Le service en ligne « Gérer mes biens immobiliers »

GMBI est un service en ligne pour les usagers particuliers comme professionnels qui offre une vision d'ensemble des propriétés bâties sur lesquelles l'usager détient un droit. Les contribuables ont eu l'obligation, au premier semestre 2023, de déclarer l'occupation de tous leurs locaux d'habitation, soit près de 33 millions de biens.

Face aux difficultés et interrogations suscitées par cette obligation déclarative, la date limite a été décalée à deux reprises, du 31 juillet au 1er août puis au 10 août. L'administration fiscale avait également annoncé qu'elle ferait preuve de « bienveillance » envers les retardataires de bonne foi, s'agissant d'une nouvelle obligation. Les sanctions ne devraient ainsi être mises en place qu'à partir du 1er janvier 2024, après des rappels aux propriétaires concernés.
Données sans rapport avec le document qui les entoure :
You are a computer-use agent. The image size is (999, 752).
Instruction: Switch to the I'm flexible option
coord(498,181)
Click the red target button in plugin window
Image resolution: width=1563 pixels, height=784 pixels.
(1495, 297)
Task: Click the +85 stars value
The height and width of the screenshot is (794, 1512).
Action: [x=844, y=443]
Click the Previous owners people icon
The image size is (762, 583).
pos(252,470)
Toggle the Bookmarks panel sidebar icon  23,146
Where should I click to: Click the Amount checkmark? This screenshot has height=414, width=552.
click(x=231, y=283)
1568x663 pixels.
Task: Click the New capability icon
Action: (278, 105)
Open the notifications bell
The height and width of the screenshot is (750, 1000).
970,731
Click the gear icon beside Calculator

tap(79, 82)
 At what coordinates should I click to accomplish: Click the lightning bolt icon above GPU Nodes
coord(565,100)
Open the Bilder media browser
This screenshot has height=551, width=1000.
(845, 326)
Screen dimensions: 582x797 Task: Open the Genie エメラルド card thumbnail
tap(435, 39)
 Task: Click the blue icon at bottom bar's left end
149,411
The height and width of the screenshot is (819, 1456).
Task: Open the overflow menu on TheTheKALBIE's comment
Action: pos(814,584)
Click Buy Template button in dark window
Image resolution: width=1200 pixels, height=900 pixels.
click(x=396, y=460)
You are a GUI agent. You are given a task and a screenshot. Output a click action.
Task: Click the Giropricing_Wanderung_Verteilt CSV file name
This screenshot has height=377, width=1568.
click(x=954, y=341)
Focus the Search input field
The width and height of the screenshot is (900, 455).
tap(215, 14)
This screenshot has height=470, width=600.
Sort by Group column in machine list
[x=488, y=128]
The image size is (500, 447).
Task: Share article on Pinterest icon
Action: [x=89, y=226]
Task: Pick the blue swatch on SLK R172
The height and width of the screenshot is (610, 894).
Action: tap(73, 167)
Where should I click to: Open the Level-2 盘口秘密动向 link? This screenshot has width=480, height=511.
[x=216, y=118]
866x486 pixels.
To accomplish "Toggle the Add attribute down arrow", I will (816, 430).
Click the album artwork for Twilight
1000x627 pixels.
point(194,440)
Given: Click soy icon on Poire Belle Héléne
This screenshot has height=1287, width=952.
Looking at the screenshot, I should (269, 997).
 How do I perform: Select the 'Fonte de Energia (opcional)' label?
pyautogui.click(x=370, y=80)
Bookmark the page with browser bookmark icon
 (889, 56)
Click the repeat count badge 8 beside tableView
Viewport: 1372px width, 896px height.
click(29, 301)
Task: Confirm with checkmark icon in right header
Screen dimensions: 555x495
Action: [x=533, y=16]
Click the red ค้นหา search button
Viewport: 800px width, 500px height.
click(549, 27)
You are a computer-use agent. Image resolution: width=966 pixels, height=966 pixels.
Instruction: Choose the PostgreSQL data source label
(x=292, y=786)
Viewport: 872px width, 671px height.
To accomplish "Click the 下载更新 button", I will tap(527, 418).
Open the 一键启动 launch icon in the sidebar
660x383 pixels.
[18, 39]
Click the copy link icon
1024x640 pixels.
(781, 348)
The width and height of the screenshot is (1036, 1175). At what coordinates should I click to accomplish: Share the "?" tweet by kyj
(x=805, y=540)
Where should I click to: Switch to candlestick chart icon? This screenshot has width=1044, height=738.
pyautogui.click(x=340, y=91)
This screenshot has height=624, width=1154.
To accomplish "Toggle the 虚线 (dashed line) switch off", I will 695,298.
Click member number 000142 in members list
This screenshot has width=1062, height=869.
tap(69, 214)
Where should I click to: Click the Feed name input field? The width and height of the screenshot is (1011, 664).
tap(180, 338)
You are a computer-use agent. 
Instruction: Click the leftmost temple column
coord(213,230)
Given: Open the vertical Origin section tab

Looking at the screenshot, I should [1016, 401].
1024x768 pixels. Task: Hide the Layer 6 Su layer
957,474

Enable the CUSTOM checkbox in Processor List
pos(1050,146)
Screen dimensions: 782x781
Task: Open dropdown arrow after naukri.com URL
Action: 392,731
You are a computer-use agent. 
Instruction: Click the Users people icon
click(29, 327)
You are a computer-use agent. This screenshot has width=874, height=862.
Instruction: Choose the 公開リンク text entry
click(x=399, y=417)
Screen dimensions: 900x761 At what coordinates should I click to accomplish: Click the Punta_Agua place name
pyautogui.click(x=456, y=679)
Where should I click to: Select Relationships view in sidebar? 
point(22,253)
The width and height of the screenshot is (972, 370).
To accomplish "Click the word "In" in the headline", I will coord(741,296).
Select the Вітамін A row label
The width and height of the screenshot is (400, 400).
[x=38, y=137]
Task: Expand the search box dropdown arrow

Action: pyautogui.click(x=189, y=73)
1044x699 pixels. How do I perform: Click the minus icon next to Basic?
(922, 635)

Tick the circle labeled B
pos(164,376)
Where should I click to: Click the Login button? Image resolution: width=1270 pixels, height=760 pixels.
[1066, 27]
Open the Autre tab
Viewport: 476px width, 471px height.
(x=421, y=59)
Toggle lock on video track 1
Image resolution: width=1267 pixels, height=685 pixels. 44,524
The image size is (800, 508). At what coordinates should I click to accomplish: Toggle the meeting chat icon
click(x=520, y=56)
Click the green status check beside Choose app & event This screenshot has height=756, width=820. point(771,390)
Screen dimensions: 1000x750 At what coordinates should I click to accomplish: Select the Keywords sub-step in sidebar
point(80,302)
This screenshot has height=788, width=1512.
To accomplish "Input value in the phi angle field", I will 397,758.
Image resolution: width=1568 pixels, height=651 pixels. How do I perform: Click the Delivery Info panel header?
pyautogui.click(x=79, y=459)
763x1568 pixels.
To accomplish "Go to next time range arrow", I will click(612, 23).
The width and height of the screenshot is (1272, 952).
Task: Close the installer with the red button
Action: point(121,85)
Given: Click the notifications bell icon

La DGFiP a reconnu que le retour d'expériences était « mitigé », du fait des incompréhensions autour de cette nouvelle obligation déclarative. Beaucoup de contribuables se sont ainsi inquiétés des conséquences de cette obligation et, pour la première fois en six ans, le nombre de personnes se déplaçant dans un centre des impôts a augmenté. La DGFiP a convenu d'un passage « difficile », tant pour les agents que pour les contribuables.

Source : commission des finances, rapport général n° 128 (2023-2024), projet de loi de finances pour 2024, tome III, annexe 15 de M. Claude Nougein sur la mission « Gestion des finances publiques »

Alors que l'analyse des premières déclarations opérées via GMBI fait apparaître un ressaut significatif des bases cadastrales pour la taxe d'habitation sur les résidences secondaires et sur les logements vacants, de nombreuses rectifications ont eu lieu, au détriment des collectivités territoriales et de la visibilité dont elles ont besoin sur leurs recettes. Le projet « Foncier innovant », qui recourt à l'intelligence artificielle, a quant à lui produit des résultats plus fructueux, avec 125 000 redressements opérés pour des piscines non déclarées, pour un gain total pour les collectivités d'environ 50 millions d'euros. Il est en cours d'expérimentation pour la détection des bâtis isolés et les agrandissements de bâtis existants.

Les agents de la DGFiP accomplissent ces missions auprès des 34 945 communes que comptait la France au 1er janvier 2023. La moitié de ces communes compte moins de 500 habitants et 72 % moins de 1 000 habitants. Environ 79 000 agents de la DGFiP sont affectés au sein de son réseau déconcentré, soit 85 % de ses effectifs totaux (environ 93 000 agents). Si la majorité de ces agents sont chargés des missions précitées, auprès des collectivités territoriales, d'autres sont plus particulièrement tournés vers les contribuables particuliers et professionnels.

En 2022, selon les données publiées par la direction générale des collectivités locales2(*), les recettes des communes et de leurs groupements à fiscalité propre se sont élevées à 141,7 milliards d'euros - hors emprunt - un montant similaire à leurs dépenses, qui se sont élevées à 141,1 milliards d'euros - hors remboursement des emprunts.

Décomposition des recettes et des dépenses
des collectivités du bloc communal en 2022

(en milliards d'euros)

Source : commission des finances, d'après les données de la direction générale des collectivités locales


* 1 Le nombre de comptes est supérieur au nombre de communes en raison des budgets annexes et des comptes qui se rattachent à une même collectivité.

* 2 Direction générale des collectivités locales, «  Les finances des communes en 2022 » et «  Les finances des groupements de communes à fiscalité propre en 2022 » (janvier 2024).